All About Green Wines - Sustainable, Natural, Organic and Biodynamic Wine
When it comes to wines labeled Organic, Natural, Bio-Dynamic or Sustainable, there is as much confusion as there is interest. Over the past couple of years the PJ Wine team has been exploring, hunting, and bringing home the best of the best in these categories. Like a great travelogue, these wines inspire, and we are extremely excited to share our adventures and discoveries with you. We feel confident that we have simplified the terminology and clarified the confusion often surrounding these categories. Armed with this arsenal of information on green wine, we encourage you to do a bit of exploring of your own.
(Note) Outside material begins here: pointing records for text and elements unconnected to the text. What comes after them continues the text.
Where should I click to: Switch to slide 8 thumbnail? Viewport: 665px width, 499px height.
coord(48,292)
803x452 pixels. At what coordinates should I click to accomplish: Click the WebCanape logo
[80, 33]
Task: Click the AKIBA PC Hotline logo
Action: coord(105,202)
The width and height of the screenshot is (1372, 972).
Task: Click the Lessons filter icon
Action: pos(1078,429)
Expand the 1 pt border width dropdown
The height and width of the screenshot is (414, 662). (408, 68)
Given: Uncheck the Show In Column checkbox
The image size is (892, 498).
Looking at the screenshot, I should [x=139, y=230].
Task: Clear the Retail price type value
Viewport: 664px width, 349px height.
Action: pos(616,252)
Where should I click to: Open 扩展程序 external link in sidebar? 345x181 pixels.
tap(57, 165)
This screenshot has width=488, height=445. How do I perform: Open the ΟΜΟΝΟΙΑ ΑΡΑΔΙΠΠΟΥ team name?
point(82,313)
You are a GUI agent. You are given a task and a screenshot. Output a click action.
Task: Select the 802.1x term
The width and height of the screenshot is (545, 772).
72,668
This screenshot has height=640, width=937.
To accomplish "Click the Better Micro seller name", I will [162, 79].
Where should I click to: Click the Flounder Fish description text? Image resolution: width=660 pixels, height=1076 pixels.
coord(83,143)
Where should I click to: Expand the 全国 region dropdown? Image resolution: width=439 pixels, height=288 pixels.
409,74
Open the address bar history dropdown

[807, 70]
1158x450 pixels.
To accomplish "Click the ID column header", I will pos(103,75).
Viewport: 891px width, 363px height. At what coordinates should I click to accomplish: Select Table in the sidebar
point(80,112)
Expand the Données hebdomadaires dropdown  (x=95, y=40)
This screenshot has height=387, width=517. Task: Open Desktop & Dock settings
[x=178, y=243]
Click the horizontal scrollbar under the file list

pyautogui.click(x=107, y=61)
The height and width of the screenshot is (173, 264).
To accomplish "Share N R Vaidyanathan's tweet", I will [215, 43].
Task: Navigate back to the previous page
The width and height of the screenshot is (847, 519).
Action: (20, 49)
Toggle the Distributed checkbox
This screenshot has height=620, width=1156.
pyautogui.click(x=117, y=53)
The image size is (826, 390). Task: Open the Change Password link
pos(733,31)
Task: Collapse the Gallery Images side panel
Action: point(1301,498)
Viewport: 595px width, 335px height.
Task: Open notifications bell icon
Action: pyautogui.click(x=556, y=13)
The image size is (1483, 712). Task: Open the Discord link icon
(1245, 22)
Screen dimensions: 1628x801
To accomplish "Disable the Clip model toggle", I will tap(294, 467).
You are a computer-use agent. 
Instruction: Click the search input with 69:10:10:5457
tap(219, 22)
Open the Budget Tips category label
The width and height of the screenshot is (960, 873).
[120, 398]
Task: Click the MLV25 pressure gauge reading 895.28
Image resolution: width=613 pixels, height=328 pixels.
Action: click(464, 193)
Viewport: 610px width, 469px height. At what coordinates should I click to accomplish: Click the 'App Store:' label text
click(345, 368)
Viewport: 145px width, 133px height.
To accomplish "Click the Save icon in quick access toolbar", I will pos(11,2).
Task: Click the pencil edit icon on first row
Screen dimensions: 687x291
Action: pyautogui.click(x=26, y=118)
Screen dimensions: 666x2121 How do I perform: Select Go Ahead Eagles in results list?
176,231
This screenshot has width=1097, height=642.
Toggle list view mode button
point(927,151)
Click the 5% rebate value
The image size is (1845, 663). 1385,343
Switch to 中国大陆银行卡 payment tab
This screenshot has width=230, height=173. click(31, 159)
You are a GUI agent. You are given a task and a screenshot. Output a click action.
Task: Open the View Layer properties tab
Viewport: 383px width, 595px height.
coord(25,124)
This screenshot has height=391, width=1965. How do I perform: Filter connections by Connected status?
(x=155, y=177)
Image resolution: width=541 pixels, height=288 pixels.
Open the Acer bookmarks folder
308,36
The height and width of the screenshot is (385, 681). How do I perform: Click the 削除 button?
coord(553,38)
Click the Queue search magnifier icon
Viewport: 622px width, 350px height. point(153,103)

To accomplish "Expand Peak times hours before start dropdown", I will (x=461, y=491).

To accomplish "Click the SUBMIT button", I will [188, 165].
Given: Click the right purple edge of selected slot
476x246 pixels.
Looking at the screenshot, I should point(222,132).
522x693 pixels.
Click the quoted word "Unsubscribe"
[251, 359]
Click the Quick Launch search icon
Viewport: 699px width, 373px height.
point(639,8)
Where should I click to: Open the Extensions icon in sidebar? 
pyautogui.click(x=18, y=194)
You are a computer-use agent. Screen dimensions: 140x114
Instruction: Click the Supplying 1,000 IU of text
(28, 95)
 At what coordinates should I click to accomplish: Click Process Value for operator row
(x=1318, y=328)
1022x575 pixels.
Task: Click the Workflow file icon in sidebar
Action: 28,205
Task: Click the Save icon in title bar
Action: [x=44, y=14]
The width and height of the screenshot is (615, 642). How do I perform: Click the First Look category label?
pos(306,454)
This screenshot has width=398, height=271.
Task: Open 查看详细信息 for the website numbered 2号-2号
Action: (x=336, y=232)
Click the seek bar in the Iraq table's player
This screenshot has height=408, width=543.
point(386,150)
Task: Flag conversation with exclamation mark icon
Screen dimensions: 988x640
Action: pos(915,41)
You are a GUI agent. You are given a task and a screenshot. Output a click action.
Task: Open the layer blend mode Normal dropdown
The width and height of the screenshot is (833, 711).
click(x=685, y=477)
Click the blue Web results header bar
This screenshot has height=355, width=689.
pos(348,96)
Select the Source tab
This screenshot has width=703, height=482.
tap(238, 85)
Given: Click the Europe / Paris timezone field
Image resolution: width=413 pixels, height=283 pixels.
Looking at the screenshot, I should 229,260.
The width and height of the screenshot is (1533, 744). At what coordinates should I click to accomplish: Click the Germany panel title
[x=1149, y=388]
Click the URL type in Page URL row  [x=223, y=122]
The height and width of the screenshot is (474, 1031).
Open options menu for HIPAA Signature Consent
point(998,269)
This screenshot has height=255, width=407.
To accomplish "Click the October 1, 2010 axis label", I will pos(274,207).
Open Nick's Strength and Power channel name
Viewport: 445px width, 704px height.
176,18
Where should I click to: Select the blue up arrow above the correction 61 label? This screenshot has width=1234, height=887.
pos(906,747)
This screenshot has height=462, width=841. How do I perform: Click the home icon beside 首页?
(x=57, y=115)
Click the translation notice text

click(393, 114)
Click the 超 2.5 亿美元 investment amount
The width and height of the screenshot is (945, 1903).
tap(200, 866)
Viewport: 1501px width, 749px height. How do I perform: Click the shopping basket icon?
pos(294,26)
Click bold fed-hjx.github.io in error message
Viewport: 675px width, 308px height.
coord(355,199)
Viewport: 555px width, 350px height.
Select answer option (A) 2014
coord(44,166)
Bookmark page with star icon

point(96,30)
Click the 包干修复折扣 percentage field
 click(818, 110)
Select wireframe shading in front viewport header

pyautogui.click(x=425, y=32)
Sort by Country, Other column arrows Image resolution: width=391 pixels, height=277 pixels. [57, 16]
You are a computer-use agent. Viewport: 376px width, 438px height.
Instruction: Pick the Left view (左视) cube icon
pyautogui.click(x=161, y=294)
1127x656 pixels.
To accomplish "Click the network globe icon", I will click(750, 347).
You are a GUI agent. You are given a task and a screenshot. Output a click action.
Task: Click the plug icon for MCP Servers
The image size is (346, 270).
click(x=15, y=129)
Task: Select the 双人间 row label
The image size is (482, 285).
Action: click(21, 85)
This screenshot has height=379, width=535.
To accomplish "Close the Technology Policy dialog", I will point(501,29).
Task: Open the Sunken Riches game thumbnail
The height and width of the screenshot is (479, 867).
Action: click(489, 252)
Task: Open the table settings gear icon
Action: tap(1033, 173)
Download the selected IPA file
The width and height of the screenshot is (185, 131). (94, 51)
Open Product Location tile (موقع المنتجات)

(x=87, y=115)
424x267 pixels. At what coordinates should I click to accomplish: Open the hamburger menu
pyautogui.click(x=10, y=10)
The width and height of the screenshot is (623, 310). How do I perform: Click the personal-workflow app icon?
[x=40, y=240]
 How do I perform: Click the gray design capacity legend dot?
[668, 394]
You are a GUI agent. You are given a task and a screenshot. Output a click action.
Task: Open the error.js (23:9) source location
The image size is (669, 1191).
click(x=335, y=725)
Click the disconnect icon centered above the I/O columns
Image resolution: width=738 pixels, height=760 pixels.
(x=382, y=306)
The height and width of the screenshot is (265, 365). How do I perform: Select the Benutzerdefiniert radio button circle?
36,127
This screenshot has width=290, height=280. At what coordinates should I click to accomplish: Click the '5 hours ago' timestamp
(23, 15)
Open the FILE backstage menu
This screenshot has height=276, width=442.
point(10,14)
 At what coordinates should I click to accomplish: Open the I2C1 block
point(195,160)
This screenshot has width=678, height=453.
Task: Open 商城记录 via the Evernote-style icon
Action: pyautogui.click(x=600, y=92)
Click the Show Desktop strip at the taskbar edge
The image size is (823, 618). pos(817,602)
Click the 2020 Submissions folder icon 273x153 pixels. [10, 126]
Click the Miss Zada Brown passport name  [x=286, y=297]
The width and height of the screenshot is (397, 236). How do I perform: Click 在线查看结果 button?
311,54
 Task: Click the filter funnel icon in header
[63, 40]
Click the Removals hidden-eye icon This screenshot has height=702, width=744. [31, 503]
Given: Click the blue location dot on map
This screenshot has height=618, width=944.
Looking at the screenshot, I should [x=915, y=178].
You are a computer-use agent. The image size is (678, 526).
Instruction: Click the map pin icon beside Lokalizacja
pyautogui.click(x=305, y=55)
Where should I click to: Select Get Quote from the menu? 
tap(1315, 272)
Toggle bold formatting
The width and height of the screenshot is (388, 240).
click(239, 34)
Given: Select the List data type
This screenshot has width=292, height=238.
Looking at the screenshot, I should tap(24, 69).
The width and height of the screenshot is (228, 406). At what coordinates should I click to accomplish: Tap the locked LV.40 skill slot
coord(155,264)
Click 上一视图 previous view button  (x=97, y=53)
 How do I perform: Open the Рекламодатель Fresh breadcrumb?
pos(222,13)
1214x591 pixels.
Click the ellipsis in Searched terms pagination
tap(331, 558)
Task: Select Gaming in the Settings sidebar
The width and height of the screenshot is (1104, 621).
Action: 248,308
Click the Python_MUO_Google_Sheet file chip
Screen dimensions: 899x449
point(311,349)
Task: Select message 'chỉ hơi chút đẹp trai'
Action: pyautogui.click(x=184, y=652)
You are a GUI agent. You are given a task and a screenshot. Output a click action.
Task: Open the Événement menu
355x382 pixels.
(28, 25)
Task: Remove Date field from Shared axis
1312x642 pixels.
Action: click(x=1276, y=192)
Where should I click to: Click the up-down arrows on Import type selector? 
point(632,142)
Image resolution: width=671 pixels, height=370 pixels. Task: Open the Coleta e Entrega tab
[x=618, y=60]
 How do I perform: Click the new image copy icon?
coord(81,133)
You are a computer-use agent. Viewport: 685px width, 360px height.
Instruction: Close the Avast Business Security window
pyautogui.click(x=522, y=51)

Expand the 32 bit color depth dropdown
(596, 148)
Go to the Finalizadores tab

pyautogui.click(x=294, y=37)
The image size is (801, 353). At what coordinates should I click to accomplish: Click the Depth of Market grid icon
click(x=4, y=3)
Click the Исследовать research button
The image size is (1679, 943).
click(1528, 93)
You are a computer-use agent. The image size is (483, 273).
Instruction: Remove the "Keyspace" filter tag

Please check out our selection of green wine below. While this is not a complete list of our inventory, all are hand picked by our wine team. Stay tuned, as we intend to rotate this list frequently as we discover more great wines.
Organic
The
wines in this selection are fully certified by a government agency (see logos to
the right). What this means is that both the grapes and the winemaking practices
have to adhere to the guidelines each organization has deemed to be “organic”.
In short this means no pesticides or herbicides and limited sulfur use. While
there are many winemakers practicing strict organic principles, many choose not
to bother with the labeling process due to expense or political/philosophical
arguments against government regulation. Every wine we put in the “organic”
category has the official stamp.
Please see our selection of Organic wines here
Natural
The so called "Natural Wines" (a term that ruffles a lot of feathers, but not ours) is more of a style or a movement than an organized system of farming or winemaking. In short, because to do otherwise would be to write a book—which there are now many (most notably by writers such as Alice Feiring and Jamie Goode)—“Natural Wines” are the result of not only chemical free farming, but minimal intervention as well. That often means little or no sulfur (the gas, not to be confused with sulfites which exist naturally in ALL wines), only indigenous yeasts, and neutral vessels (i.e. no new oak). These wines are typically characterized by more pronounced yeasty aromas and "barnyard" notes along with sometimes having petillant texture as you would experience with Lambic beers (either from naturally occurring c02, or because they’ve added a dash of it in place of sulfur (or because the wine is unstable, something that can happen when you don’t use sulfur, and has gone through a secondary fermentation). Think of these wines as funky and fun. They’re the punk rock wines of the wine world, that also happen to go great with food!
Please see our selection of Natural wines here
Sustainable
While this
sub-category of green wine is the largest in the group, thanks in no small part to the inclusion of wines that are practicing or applying for bio-dynamic/organic certification, it is also the most loosely defined. We can best describe these wines as ones that are made with grapes that are grown using methods that improve, or at the very least, don't harm the local ecosystem. This holistic approach to farming is mainly concerned with environmental health, but social and economic factors are often considered. These are often under the radar, boutique wineries that either eschew labels or simply do not want to pay for them. In short, these are wines that could be certified, but choose not to (or are simply waiting for the paperwork to process, something akin to DMV of wine).
Please see our selection of Sustainable wines here
Bio-Dynamic
The most complex, and
least understood, of all of our sub-categories... by a long shot. We are completely fascinated with
this wine making and grape-growing method, if one can even consider it a
"method" at all. The biodynamic practice of farming grapes and
crafting wine is based on the ideology of Rudolf Steiner and brought to the
public forum by Nicolas Joly. They both believe that farming can be attuned to
the spiritual forces of the cosmos. This might mean linking sowing and
harvesting to the phases of the moon or the positions of the planets. It also
might mean burying manure in a cow's horn or using a "tea" of seaweed
and water as sunscreen for the vines. Biodynamic wine-makers are as hands-off
as possible and give nature hold over the reigns. The results are wild,
unpredictable, and pure. This is what many believe to be the truest expression
of wine period, and the evidence for this is that more and more high-end
producers the world over have become converts. There is a certain magic to the
resultant wine that is hard explain. We certainly believe these wines, while
utilizing ancient methodologies, offer some of the most unexpected and
rewarding flavors of any wines being made today.